Jack Bogle is often referred to as the ‘King’ of index funds as he found the path breaking Vanguard Group in 1974. Such is the great man’s repute that even Warren Buffett wrote in his praise recently, “If a statue is ever erected to honor the person who has done the most for American investors, the hands- down choice should be Jack Bogle.” In recognition of his work, Fortune magazine named him as one of the four ‘Investment Giants of the 20th Century,’ alongside Warren Buffett, Peter Lynch and George Soros in 1999. What was the idea behind index fund investing?
Jack Bogle based the concept of index fund investing on the premise that, in the long-term, it would not be possible to achieve returns superior than the market, after taking into account the costs associated with actively managed funds. His idea was that instead of trying to beat the market and charging high costs, the index fund would mimic the index performance over the long run — thus achieving higher returns with lower costs.
In a letter to shareholders, Warren Buffett wrote earlier this year, “For decades, Jack has urged investors to invest in ultra-low-cost index funds. In his crusade, he amassed only a tiny percentage of the wealth that has typically flowed to managers who have promised their investors large rewards while delivering them nothing – or, as in our bet, less than nothing – of added value.”

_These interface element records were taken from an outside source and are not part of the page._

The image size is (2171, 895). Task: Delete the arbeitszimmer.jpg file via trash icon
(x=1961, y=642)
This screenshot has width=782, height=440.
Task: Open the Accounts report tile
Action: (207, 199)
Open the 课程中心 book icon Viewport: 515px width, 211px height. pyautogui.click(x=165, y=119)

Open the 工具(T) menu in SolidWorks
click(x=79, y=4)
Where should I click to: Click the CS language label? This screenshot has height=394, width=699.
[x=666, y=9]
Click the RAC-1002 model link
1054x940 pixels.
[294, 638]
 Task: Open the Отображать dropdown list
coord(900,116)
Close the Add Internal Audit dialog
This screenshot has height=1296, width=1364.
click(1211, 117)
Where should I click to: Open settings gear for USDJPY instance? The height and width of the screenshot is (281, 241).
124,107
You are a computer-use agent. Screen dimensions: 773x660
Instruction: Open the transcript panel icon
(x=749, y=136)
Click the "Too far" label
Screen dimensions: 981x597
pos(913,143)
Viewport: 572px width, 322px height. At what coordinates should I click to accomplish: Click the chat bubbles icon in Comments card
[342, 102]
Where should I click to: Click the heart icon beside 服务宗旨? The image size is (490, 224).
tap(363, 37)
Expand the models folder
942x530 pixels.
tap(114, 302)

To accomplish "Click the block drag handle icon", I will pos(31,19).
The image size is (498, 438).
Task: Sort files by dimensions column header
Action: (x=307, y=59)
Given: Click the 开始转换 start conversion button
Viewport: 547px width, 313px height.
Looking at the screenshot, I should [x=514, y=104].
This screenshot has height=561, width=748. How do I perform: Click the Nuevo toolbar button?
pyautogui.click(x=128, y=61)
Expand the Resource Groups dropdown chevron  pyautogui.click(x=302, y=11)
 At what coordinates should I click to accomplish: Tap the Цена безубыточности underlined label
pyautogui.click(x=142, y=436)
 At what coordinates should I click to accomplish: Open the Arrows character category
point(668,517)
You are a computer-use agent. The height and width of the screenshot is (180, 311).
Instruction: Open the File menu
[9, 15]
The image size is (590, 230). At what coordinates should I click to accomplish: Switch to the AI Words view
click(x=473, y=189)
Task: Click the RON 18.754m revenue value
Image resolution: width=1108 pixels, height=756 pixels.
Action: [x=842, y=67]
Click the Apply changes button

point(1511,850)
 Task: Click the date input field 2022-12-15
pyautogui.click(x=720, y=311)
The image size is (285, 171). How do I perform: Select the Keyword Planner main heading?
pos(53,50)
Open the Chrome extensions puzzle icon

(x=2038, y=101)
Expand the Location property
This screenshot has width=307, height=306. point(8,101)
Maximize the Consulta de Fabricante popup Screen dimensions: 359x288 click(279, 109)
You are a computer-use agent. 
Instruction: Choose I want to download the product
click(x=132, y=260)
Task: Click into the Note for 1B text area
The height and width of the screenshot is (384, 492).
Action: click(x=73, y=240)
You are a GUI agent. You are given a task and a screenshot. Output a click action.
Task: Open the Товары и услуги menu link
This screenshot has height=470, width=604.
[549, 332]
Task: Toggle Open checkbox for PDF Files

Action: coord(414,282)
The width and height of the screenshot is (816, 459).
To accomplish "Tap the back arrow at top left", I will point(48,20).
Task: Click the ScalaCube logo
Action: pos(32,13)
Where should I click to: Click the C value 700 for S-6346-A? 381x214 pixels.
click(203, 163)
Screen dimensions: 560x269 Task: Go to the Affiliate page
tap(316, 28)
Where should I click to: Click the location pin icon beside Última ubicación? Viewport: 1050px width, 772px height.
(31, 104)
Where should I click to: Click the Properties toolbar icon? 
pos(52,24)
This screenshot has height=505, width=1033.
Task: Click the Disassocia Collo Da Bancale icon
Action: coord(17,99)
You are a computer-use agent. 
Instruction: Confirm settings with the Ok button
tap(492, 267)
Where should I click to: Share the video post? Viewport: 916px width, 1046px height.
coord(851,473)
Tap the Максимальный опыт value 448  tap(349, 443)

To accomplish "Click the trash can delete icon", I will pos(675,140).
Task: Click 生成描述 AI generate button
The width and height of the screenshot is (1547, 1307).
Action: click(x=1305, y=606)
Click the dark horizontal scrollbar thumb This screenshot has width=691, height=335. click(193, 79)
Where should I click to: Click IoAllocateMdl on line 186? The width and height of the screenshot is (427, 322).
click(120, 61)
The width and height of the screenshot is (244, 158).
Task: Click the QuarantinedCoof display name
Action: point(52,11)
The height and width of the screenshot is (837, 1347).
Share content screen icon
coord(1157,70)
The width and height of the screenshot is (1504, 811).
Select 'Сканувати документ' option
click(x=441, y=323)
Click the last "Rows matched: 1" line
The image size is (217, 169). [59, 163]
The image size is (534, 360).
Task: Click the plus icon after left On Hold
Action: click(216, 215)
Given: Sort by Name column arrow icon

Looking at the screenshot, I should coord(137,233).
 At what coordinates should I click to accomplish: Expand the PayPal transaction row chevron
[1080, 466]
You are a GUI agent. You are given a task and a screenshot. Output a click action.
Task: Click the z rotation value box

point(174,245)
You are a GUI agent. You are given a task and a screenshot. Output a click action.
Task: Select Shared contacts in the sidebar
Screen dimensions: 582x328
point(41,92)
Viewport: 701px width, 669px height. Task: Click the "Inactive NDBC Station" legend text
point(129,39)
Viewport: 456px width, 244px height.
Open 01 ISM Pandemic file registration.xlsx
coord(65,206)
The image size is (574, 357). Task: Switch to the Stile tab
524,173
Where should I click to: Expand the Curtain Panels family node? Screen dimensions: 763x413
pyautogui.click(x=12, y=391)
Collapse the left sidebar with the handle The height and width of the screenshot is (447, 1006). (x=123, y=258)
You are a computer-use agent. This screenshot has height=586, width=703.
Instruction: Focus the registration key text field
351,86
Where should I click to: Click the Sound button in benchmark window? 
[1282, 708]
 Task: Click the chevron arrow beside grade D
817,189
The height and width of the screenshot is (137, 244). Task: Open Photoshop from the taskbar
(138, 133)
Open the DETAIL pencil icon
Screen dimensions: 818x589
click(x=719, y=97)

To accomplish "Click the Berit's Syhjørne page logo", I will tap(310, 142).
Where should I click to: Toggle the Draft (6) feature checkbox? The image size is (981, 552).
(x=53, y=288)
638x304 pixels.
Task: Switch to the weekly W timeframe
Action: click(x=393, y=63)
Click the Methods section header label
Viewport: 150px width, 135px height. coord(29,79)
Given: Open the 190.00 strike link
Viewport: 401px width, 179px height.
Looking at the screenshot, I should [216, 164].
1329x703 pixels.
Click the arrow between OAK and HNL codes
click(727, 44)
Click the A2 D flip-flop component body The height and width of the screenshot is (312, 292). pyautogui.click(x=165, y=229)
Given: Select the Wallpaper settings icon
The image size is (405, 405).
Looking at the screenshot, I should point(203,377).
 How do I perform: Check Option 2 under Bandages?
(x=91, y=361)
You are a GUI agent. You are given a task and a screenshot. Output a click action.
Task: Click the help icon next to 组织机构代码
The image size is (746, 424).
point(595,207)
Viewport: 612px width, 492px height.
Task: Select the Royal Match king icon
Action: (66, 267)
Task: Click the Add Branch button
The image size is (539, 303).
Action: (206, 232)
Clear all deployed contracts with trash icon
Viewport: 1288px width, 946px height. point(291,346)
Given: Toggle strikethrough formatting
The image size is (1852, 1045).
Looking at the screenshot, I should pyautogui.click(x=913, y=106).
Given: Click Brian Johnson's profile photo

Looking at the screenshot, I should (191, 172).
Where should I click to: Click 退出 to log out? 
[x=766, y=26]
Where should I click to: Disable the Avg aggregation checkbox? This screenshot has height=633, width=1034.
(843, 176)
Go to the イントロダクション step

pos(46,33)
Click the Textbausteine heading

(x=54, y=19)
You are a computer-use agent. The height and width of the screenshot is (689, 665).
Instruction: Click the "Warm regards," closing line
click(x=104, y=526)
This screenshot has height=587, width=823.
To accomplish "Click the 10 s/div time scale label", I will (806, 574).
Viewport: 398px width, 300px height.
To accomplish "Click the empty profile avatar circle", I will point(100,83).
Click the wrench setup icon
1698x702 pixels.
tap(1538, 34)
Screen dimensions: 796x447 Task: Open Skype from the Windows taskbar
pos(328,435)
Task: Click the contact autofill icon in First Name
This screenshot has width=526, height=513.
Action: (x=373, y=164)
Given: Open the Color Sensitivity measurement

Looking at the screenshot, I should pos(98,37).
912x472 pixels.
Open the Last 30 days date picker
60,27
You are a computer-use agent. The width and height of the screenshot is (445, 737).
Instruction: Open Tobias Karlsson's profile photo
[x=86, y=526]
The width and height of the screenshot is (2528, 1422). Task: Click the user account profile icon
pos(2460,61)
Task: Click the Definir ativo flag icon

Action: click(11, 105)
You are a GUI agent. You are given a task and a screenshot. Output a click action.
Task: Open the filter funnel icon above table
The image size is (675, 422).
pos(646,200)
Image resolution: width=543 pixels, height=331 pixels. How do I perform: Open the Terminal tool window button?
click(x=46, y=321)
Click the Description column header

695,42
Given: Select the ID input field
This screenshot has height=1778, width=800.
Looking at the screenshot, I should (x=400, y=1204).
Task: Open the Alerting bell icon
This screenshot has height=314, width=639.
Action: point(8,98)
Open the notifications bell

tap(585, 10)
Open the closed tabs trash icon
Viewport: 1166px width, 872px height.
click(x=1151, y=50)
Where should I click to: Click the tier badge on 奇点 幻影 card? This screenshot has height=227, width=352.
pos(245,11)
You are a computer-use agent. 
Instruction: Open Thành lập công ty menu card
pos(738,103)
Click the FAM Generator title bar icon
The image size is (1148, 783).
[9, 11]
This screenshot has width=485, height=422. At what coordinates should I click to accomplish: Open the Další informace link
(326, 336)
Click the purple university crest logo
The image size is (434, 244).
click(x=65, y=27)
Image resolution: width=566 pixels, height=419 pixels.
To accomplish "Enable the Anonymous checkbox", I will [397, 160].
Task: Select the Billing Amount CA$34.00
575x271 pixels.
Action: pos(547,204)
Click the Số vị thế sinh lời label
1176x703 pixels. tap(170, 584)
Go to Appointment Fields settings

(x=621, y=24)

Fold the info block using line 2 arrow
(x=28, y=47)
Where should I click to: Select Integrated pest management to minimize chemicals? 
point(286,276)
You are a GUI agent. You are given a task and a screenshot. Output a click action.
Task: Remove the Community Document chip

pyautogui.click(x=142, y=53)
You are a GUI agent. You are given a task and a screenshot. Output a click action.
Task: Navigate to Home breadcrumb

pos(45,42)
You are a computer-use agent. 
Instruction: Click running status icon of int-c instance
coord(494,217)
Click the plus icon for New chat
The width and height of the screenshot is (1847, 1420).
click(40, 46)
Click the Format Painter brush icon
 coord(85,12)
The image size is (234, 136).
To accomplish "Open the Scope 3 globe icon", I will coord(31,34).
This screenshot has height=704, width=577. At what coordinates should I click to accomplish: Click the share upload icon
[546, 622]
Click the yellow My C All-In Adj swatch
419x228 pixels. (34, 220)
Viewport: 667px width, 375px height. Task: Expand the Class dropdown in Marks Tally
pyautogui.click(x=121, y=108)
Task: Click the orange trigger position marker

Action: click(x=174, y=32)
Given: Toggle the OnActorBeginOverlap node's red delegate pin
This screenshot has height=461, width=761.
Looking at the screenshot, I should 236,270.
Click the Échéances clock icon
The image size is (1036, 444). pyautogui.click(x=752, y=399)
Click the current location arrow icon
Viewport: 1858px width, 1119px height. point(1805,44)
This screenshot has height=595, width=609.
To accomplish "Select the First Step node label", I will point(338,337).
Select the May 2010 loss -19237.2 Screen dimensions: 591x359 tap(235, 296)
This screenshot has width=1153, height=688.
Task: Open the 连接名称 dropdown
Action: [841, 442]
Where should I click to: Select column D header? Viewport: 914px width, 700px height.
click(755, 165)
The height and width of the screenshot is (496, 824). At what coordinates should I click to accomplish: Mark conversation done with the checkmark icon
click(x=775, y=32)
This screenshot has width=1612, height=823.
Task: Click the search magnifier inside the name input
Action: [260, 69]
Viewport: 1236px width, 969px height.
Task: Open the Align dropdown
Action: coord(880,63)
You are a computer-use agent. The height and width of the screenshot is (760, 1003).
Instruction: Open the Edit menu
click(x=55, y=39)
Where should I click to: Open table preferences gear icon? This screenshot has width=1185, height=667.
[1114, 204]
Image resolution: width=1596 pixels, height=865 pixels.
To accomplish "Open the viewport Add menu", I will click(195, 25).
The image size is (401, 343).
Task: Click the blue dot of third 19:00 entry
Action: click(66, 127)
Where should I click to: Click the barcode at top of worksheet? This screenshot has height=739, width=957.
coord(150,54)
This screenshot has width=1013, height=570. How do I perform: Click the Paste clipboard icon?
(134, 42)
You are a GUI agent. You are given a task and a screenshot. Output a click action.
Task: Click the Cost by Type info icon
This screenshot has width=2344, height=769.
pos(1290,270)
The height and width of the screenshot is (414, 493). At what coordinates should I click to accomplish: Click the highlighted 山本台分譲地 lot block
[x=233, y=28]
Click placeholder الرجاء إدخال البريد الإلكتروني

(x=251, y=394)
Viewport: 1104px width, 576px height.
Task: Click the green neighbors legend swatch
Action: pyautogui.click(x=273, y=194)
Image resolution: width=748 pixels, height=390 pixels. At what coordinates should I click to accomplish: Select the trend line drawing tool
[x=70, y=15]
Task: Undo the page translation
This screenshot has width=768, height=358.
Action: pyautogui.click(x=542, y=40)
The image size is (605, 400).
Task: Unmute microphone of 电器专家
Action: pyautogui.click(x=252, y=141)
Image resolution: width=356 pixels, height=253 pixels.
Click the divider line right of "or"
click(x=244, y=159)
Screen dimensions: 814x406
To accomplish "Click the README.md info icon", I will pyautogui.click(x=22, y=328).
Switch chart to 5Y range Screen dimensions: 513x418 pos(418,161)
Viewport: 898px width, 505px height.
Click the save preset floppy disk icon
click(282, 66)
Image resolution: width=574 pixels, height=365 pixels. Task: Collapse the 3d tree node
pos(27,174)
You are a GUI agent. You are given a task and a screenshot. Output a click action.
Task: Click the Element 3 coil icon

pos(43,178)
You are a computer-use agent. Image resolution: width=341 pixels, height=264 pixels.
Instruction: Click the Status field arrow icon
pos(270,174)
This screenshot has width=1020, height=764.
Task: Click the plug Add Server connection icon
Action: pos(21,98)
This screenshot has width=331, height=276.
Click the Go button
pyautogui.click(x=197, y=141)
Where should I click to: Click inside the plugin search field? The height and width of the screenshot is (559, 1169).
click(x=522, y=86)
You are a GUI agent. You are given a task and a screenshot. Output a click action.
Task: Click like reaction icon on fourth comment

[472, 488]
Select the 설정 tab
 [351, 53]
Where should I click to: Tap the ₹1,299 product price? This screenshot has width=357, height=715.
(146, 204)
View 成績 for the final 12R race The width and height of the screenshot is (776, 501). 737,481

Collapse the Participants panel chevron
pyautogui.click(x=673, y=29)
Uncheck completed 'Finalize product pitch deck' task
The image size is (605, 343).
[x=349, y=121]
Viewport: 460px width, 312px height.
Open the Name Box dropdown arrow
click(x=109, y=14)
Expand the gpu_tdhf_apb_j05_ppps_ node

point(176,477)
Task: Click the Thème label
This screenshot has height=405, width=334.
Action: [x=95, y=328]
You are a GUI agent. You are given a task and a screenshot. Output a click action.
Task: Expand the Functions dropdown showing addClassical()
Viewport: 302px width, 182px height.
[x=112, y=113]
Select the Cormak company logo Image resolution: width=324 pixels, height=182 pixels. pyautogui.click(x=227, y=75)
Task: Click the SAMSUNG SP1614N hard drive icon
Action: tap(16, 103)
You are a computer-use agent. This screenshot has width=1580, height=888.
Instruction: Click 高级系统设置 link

The Vanguard index has given a compound annual growth rate (CAGR) of 7% since its inception, while the GDP growth in the US rose 2.7% per year between 1976 and 2016. As of June 30th 2017, the Vanguard fund had $4.4 trillion assets under management.
Jack Bogle is often quoted as saying, “Fund investors are confident that they can easily select superior fund managers. They are wrong.” Active versus passive investing has always been a raging debate in the investment community globally. According to Warren Buffett’s estimate, an average investor wasted more than $100 billion on high-fee Wall Street money managers over the past 10 years. In the United States alone, a little more than one-third of all assets are invested in passive funds. Many investors are shifting to passive funds as according to a Bloomberg news report, in the first half of 2017, flows out of active and into passive funds reached nearly $500 billion in the United States.
A study published by S&P Dow Jones Indices showed that about 90 percent of active stock managers failed to beat their index targets over the previous one-year, five-year and 10-year periods. The high fees charged by the managers explain a significant part of the underperformance, as it eats into the returns of the funds.